The findings from this study may be restricted due to the reliance on site representatives to self-select documents for this study. In addition, the small sample precludes generalizability of the findings. Further research activities with larger, representative samples and multiple methods of data collection are needed to better understand the contribution of written guidelines to organizational infrastructures that support nurse-UAP communication.
Conclusion and Clinical Implications
This study raises concern regarding the underlying factors that influence management’s decisions to formalize expectations for nurse-UAP communication, the extent to which written guidelines support and reinforce RN and LPN scopes of practice, and the translation of UAP role expectations into actual practice. RNs have primary responsibility and accountability for ensuring appropriate delegation and supervisory practices (including the communication practices that support the delegation and supervisory roles), yet this distinction is blurred in combined RN/LPN job descriptions.
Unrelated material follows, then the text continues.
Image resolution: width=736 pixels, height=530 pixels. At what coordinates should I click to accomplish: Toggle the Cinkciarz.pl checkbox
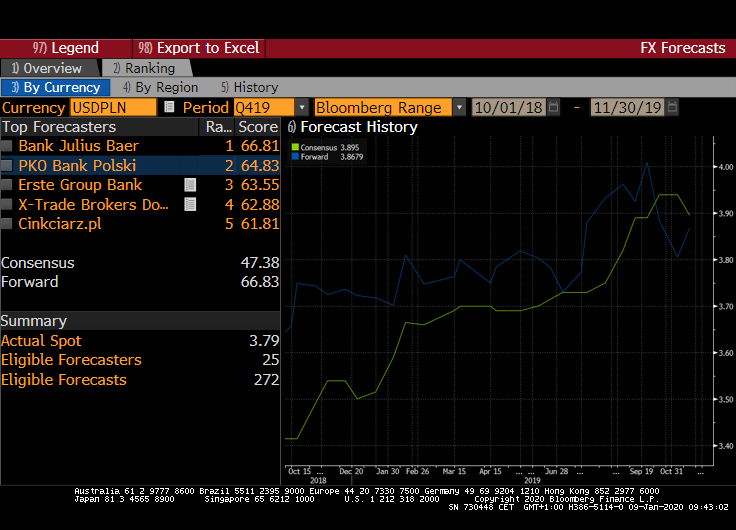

The nursing home industry’s employment of greater numbers of LPNs than RNs, high turnover among all levels of nursing personnel (American Health Care Association, 2008), and limited RN and LPN preparation for the supervisory role collectively highlight the importance of written guidelines to explicate management’s expectations—and RN/LPN scopes of practice—for how, what, and when nurse-UAP communication should occur. In addition, attention is needed to organizational cultures that support translation of expectations into practice, given that UAP may be apprehensive or uneasy in approaching nurses (Crogan & Shultz, 2000); perceptions that some nurses do not appreciate, respect, or value UAP (Bowers et al., 2003; Crogan & Shultz, 2000; Jervis, 2002); and UAP perceptions that they have a better sense of the residents’ needs than the nurse (Jervis, 2002; Taunton et al., 2004). Further research relating to supportive human resource management and staffing practices that promote effective and efficient nurse-UAP communication, and the impact of this communication on resident care, may reveal resource-saving measures that enhance the quality of care delivery practices in these settings.